Problems and tasks
1 > Decide whether each statement below agrees with the passage on tax audits, and support each yes or no with the deciding words of the passage. (a) The tax audit process generally has four stages. (b) Audit targets are selected only by computer. (c) The "Golden Tax Phase IV" system is expected to make tax audits harder to trigger.
2 > Carry on the passage on tax audits, starting after its last sentence.

===== Passage for review =====

Understanding the objectives of tax audits can help taxpayers avoid audit risks and develop effective strategies if they do become subject to a tax audit. The key objectives of tax audits include the following:

  • Ensuring compliance with tax laws, regulations, and systems: This involves verifying that taxpayers and withholding agents adhere to tax law provisions and fulfill their tax obligations.
  • Validating the legality of taxpayers’ business operations and tax-related activities: Tax audits aim to prevent and combat illegal practices, such as tax evasion, tax avoidance, and underreporting.
  • Safeguarding tax revenue: Through audit processes, tax authorities ensure timely and accurate collection of national taxes.

General processes of a tax audit

The tax audit process generally includes four stages:

  • Case selection: Audit agencies acquire case information through various channels and reasonably select audit targets. Methods for case selection include manual selection, computer-based selection, and reporting.
  • Audit implementation: Tax personnel conduct on-site inspections or other forms of investigation, examining taxpayers’ records over several years and focusing on aspects such as contracts, invoices, upstream and downstream transactions, and cash flow.
  • Review and examination: Analyzing and determining the audit results, ultimately producing a “Review Report (《审理报告》)” and a “Tax Processing Decision(《税务处理决定书》)” or a “Tax Audit Conclusion (《税务稽查结论》)”.
  • Execution: Based on the adjudication results, appropriate measures are taken, such as recovering taxes, imposing fines, or using other legal means.

Recent trends of tax audit in China

In recent years, tax audit work in China has exhibited several notable trends:

  • Technology-driven precision: With the expected rollout of the “Golden Tax Phase IV” system, tax authorities can integrate data from various departments, including invoices, banking information, business records, and customs data. This integration allows for more accurate identification of potential tax risks. Real-time monitoring of companies’ operations and tax behavior enables timely alerts and interventions for potential tax violations. It also means tax audits will be more targeted and to some extent, more easily triggered.

===== Records shown =====

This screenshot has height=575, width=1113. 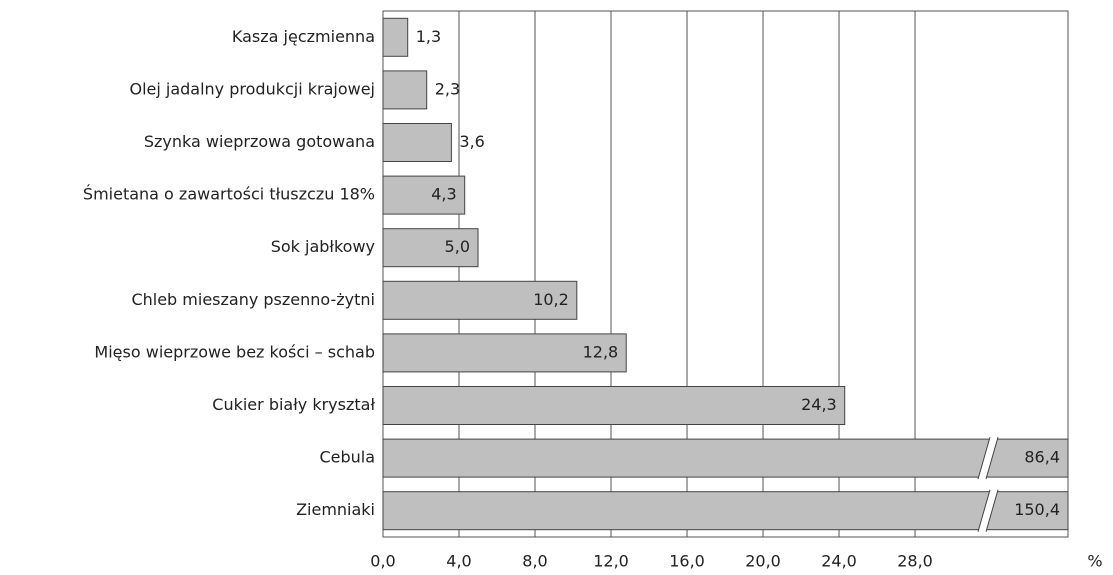 What do you see at coordinates (458, 246) in the screenshot?
I see `data-label: 5,0` at bounding box center [458, 246].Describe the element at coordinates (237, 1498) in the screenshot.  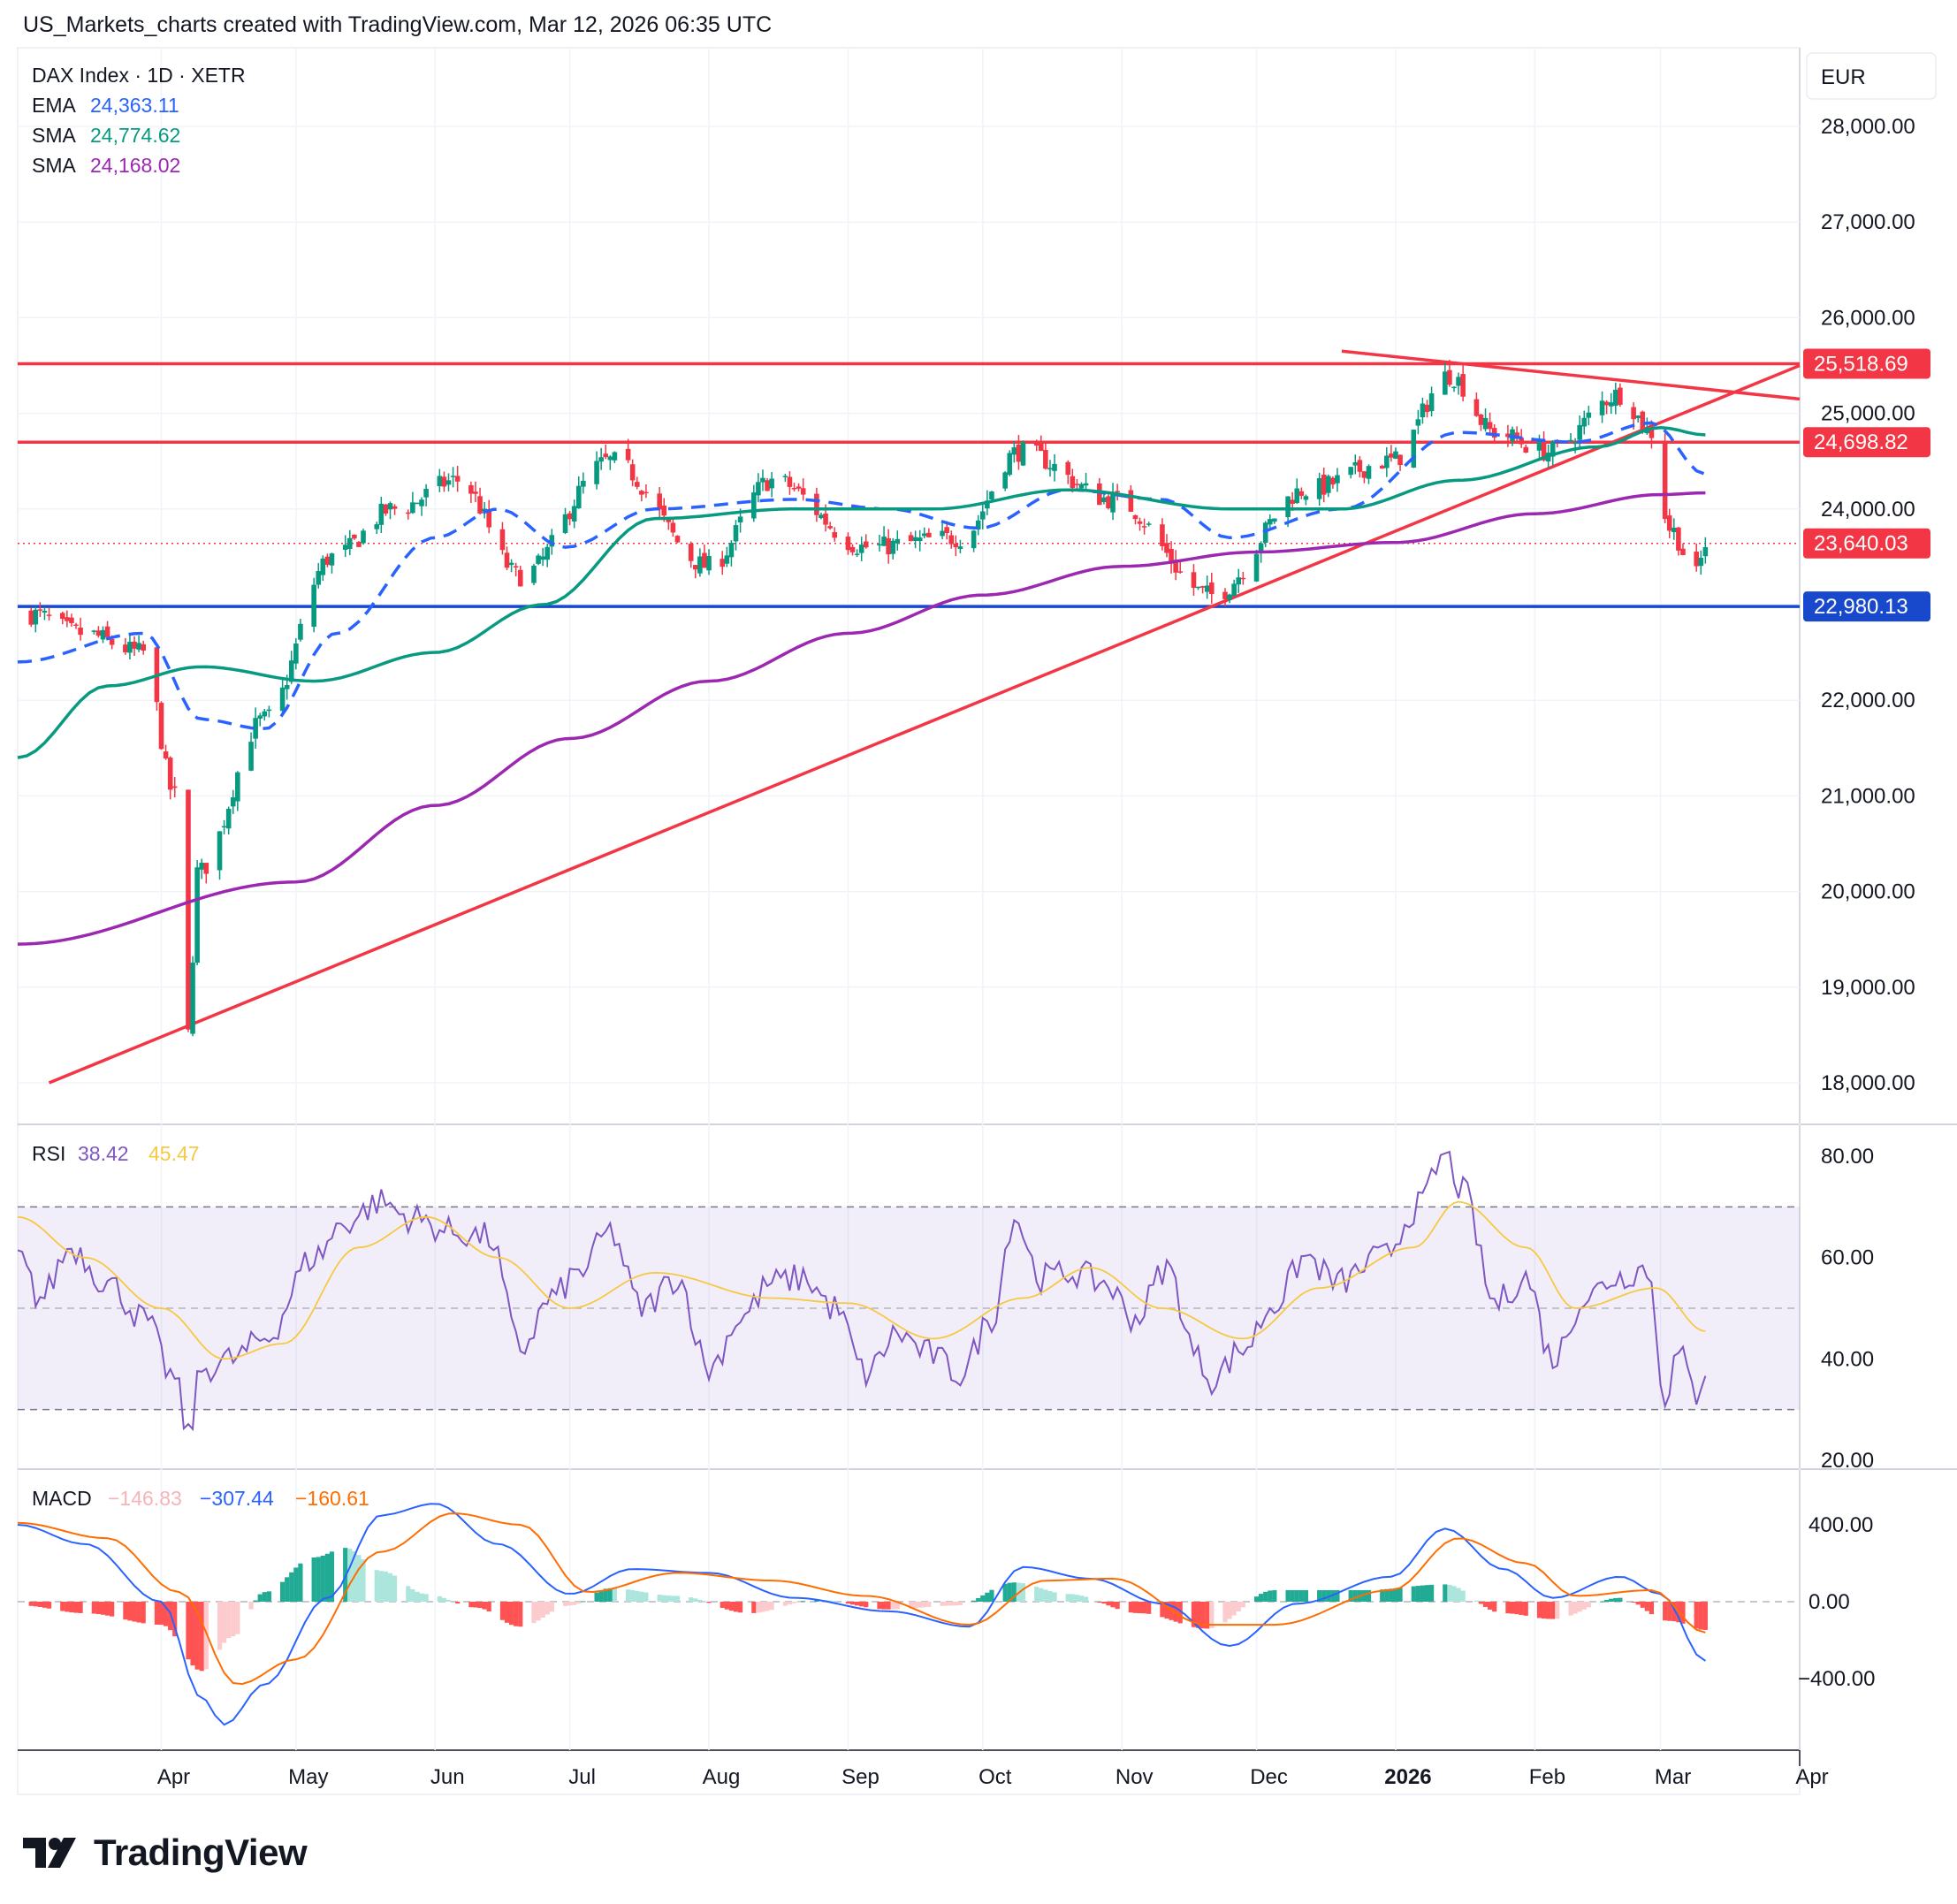
I see `macd-value: −307.44` at that location.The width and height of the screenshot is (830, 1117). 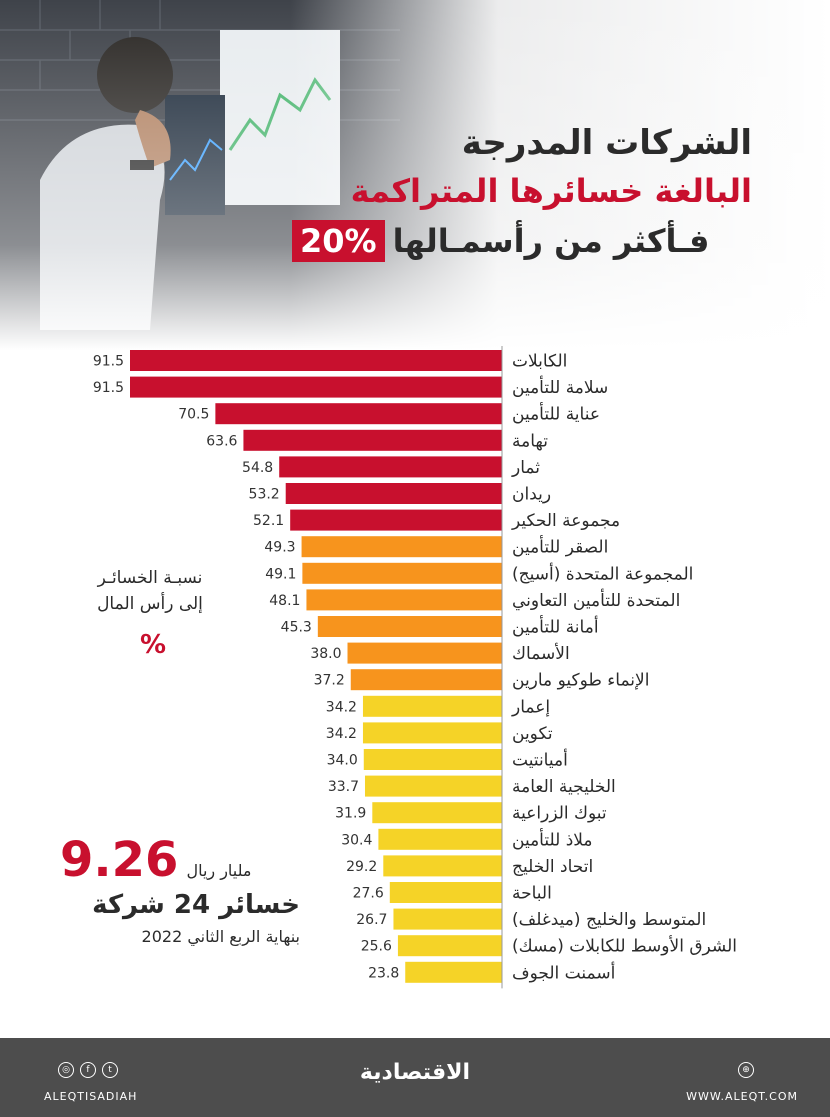 I want to click on social-handle: ALEQTISADIAH, so click(x=91, y=1096). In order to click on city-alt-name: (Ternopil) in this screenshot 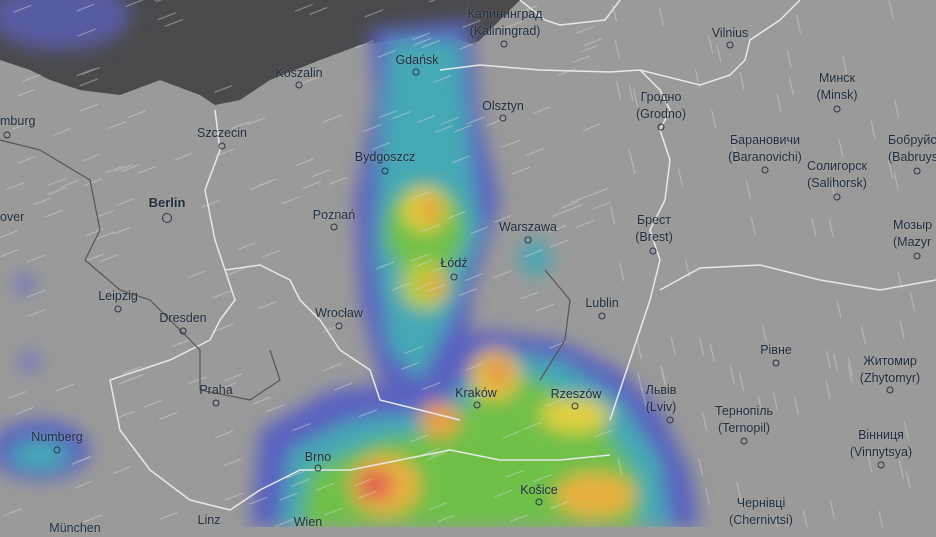, I will do `click(744, 428)`.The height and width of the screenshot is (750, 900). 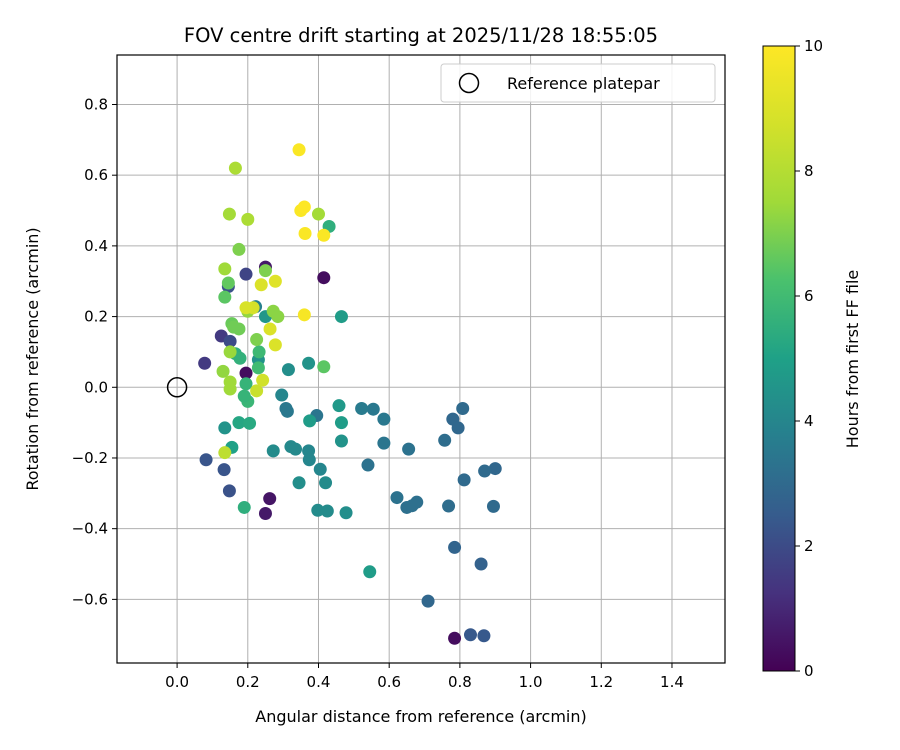 I want to click on legend-marker, so click(x=469, y=83).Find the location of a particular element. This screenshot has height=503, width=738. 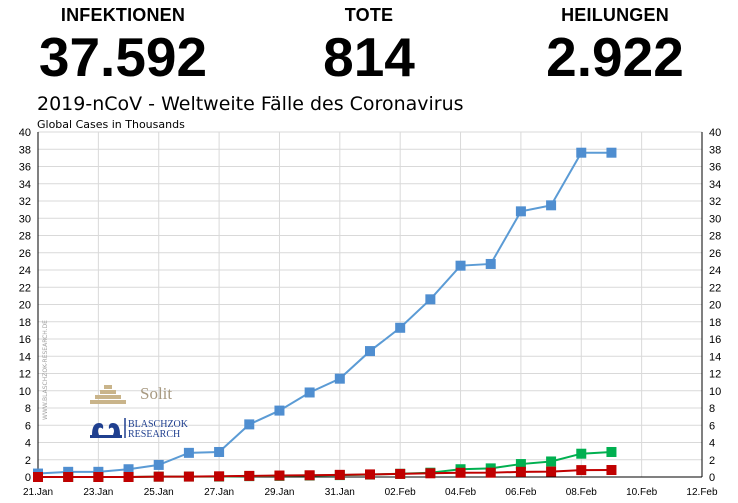

y-tick-label-left: 28 is located at coordinates (25, 237).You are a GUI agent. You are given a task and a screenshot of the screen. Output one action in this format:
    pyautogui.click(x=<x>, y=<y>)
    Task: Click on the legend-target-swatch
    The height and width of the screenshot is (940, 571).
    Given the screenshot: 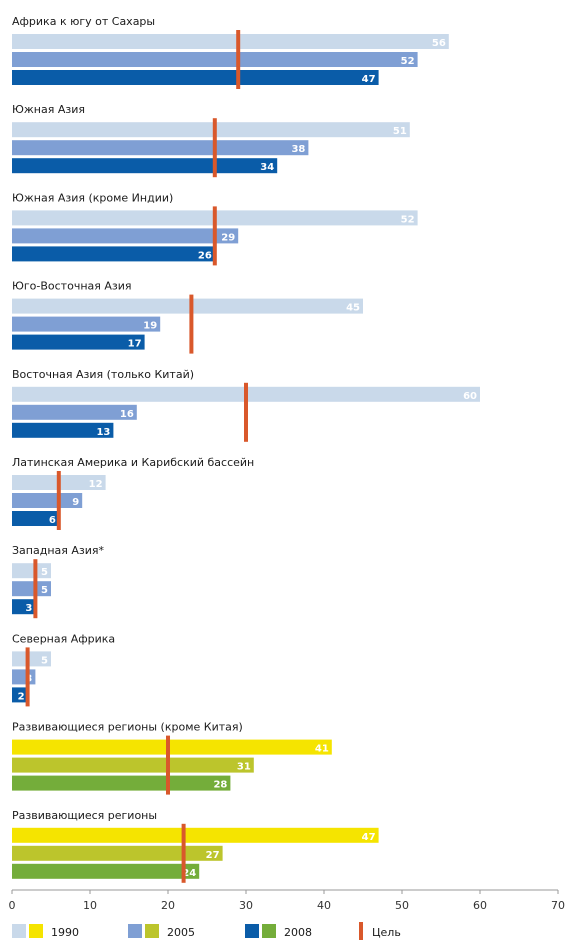 What is the action you would take?
    pyautogui.click(x=361, y=931)
    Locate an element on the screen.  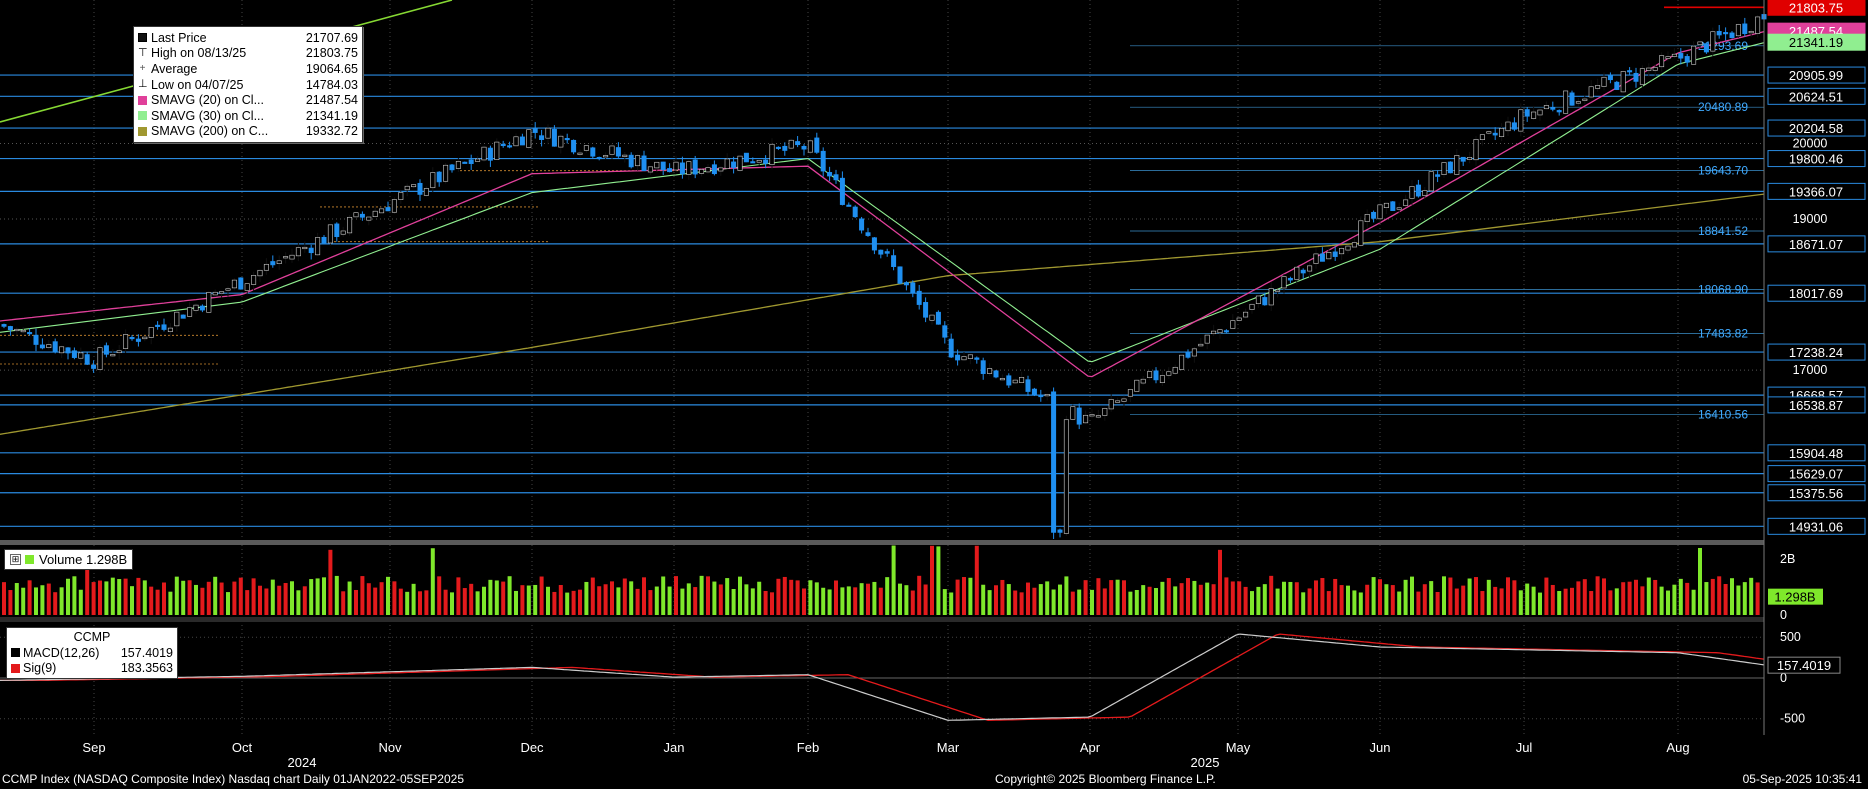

=====

Answers for this exercise
1 >
(a) Yes: "The tax audit process generally includes four stages"
(b) No: "Methods for case selection include manual selection, computer-based selection, and reporting."
(c) No: "It also means tax audits will be more targeted and to some extent, more easily triggered."

2 >
  • Expanded audit scope: Tax audits now extend beyond routine business operations to cover areas such as individual income tax (IIT) and emerging fields like online streaming. There is a significant increase in audit efforts targeting offenses like false invoicing, conversion of public funds to private use, and fraudulent export tax refunds.
  • Historical retrospection and in-depth audits: Tax authorities are now examining the historical tax situations of companies, conducting thorough investigations into long-standing unresolved tax issues. This approach not only combats persistent tax violations but also serves as a deterrent.
  • Strengthened international cooperation: In the context of globalization, international collaboration in tax audits has intensified. Cooperation between Chinese tax authorities and counterparts in other countries and regions helps combat cross-border tax violations, profit shifting, and tax evasion and maintains international tax order.

Key matters subject to tax audit

In general, certain matters tend to be more frequently exposed to tax audits than others:

  • False invoicing: False invoicing is a common illegal practice among businesses. Tax authorities identify and penalize such violations through precise analysis of clues.
  • Public-to-private transactions and unusual funds: Frequent public-to-private and private-to-private transactions receive focused monitoring, especially when involving large sums of money.
  • Improper use of tax incentives: When companies utilize tax incentives to reduce their tax burden, they must ensure legal compliance and avoid abusing these policies.
  • IIT: The scrutiny of individual income tax has intensified, particularly concerning aspects like salary payments and income from online streaming.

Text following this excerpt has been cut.